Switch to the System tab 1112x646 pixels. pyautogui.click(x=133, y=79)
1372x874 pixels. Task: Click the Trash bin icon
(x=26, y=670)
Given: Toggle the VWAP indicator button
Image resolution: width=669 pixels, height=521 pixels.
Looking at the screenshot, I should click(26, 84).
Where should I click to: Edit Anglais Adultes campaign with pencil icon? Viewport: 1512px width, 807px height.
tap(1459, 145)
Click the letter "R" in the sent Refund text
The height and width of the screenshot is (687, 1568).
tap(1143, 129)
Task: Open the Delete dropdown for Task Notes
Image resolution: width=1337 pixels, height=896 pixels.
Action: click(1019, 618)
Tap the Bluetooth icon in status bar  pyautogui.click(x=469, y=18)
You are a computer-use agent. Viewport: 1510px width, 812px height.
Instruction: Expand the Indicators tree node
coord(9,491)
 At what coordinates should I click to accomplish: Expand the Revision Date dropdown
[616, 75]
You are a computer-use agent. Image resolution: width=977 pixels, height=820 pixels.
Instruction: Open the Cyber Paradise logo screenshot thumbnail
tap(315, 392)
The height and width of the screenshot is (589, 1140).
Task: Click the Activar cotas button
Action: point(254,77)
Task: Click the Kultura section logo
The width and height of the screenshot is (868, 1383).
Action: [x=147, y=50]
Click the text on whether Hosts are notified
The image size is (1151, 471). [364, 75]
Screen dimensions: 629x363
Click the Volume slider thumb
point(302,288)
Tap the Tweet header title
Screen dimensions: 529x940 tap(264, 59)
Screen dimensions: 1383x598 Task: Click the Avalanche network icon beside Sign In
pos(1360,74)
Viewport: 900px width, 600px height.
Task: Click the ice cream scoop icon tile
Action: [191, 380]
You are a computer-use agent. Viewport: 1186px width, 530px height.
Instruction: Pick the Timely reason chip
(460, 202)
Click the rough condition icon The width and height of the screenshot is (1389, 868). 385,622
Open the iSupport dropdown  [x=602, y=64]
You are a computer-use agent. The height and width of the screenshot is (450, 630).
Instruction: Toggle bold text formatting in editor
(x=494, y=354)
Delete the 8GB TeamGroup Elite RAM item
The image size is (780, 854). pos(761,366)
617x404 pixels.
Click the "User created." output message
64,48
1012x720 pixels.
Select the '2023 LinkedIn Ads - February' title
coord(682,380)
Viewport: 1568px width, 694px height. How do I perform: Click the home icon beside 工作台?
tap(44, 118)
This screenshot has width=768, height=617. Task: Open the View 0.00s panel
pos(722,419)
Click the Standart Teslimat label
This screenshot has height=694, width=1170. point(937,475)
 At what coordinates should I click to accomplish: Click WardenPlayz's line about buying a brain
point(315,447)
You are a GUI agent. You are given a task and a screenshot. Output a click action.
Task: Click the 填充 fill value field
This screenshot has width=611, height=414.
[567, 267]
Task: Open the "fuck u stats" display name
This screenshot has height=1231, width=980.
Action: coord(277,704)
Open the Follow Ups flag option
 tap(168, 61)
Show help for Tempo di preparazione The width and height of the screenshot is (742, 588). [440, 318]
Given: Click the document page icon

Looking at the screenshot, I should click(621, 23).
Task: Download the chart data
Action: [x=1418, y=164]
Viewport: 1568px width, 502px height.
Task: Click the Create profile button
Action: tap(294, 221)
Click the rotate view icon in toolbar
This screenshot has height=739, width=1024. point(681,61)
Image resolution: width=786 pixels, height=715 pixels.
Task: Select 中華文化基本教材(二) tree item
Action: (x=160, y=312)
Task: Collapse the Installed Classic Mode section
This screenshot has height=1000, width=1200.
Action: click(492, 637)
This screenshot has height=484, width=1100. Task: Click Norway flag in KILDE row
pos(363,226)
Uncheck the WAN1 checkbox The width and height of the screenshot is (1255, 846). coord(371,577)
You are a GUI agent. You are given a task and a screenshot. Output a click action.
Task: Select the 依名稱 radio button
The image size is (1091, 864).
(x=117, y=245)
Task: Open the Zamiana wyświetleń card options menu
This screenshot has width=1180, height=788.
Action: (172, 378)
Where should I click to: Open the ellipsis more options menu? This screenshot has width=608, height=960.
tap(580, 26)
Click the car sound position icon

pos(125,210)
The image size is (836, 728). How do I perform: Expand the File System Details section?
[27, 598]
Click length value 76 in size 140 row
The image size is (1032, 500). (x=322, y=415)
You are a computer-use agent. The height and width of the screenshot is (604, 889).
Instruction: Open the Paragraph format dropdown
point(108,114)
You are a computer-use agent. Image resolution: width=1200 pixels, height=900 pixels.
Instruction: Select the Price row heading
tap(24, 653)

- - - - - - -

** Directions for this task **
Tally the lines of the listing that hold the string "pyautogui", then reply with that number alone.

** Answer **
2